TERNI – In questi giorni torna a circolare, negli ambienti della destra cittadina, il nome di Leonardo Latini come possibile candidato a sindaco. Un ritorno che sa di passato, più che di futuro, e che sembra fondarsi su una memoria politica sorprendentemente corta.
Dopo l’esperienza dell’istrionico Bandecchi, qualcuno invoca una figura più mite, più rassicurante: “meglio Lallo”. Ma il confronto tra stili non può cancellare un dato politico centrale: l’amministrazione Latini ha rappresentato un’occasione storica mancata per la città.
È vero: gli oltre 30 cambi di casacca e 3 rimpasti di giunta non sono attribuibili personalmente all’ex sindaco, ma al suo consiglio comunale. Tuttavia, la responsabilità politica resta tutta intera. Governare significa anche saper costruire una squadra, darle una direzione, mantenerne la coesione. L’instabilità cronica della maggioranza non fu un accidente, ma il segno di una leadership debole, incapace di dare un orizzonte chiaro e condiviso.
Ma il punto più grave riguarda ciò che non è stato fatto. Durante il mandato di Latini, tutti gli astri politici erano allineati: una Regione amica, guidata da Donatella Tesei, e un governo nazionale a trazione Lega–M5S. Una congiuntura rarissima, che avrebbe potuto – e dovuto – sbloccare i grandi dossier strategici della città.
E invece, nulla.
Nessun avanzamento decisivo sull’ospedale, nessun grande cantiere avviato, nessuna opera strutturale capace di lasciare un segno duraturo. Un immobilismo amministrativo tanto più incomprensibile quanto più favorevole era il contesto politico. Quando hai tutti i livelli istituzionali dalla tua parte e non porti risultati, la responsabilità non può essere scaricata su altri.
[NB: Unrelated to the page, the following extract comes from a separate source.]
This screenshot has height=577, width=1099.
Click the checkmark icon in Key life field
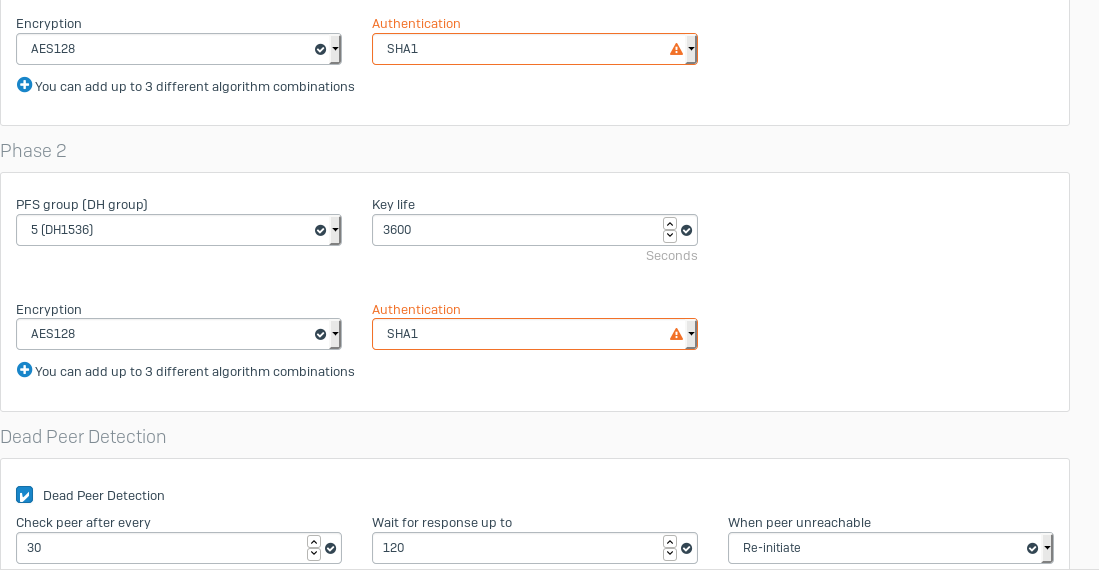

Riproporre oggi quella stagione come soluzione appare quindi quantomeno azzardato. Non basta essere “meno rumorosi” del presente per diventare credibili. La città non ha bisogno di un ritorno al passato, né di una politica del minimo sindacale. Ha bisogno di amministratori capaci di cogliere le occasioni quando si presentano. Perché le congiunture favorevoli passano. E quelle perse, difficilmente tornano.